Hyderabad: Expressing concerns over the bureaucratic bottlenecks involved in conducting clinical research and trials in biotechnology sector in India, the industry experts on Wednesday appealed to the regulatory authorities to stick to the “rule book” rather than “subjectivity”.
According to Kiran Mazumdar Shaw, chairman and managing director of Biocon, the delays and repeated approvals involving clinical trials are hurting the industry in terms of investment overruns and time.
“The way the trial approvals are given, it does not mirror what is happening in other parts of the world. For every protocol change, we need to seek new approval. So as a result trial which requires x amount and time is going up by three to four times. Many companies feel that it is not optimal to do these studies in India because time is money,” Shaw told media persons here.
She was speaking on the sidelines of the second annual meeting of the US and Indian Biotechnology industry heads at the BIO India International here.
Shaw said the trend was a big concern for the industry and the regulatory authorities need to go by the rules rather than subjectivity.
“Suddenly some NGO makes an issue and the authorities go by that,” she added.
“This puts lot of question marks. We are doing things as per regulation and ethical standards as expected of us. But there is no reciprocity from the regulatory authorities when it comes to things when there are issues then they go by subjectivity,” Shaw said.

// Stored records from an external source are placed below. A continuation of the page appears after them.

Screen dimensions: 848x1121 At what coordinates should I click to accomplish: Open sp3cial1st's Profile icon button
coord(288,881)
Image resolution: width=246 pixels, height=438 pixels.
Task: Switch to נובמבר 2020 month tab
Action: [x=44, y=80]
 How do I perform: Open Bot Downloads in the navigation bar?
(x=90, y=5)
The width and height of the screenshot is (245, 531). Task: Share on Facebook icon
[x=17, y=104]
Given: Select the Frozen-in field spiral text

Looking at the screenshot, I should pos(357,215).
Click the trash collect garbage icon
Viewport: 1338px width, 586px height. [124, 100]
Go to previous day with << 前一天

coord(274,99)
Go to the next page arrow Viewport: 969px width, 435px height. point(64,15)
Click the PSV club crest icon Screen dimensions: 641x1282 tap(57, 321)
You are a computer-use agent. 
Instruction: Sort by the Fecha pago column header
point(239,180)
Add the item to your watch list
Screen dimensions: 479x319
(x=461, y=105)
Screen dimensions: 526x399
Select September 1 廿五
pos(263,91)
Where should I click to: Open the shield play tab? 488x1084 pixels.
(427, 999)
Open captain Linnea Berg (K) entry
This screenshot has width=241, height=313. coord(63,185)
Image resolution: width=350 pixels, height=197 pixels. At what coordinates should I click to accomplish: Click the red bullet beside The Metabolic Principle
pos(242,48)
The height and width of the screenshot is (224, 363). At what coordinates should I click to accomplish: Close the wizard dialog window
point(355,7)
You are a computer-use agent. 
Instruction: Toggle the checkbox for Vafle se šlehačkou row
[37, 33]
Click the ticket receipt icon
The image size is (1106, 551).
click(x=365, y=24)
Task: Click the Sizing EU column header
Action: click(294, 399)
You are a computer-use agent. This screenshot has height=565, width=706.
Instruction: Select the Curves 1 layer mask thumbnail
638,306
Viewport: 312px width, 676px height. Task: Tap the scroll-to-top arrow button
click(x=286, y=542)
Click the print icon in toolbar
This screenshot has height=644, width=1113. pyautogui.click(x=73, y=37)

Asserting that the future economic growth will stem from the biotechnology industry next to IT and Pharma, she said the country has basic ingredients to make this happen.
The delegates agreed upon that lack of clarity and consistency in clinical trials and regulations is a significant barrier to research and development, commercialisation and investment for both innovative and generic medicines in India, which in turn impacts the availability of important therapies for patients.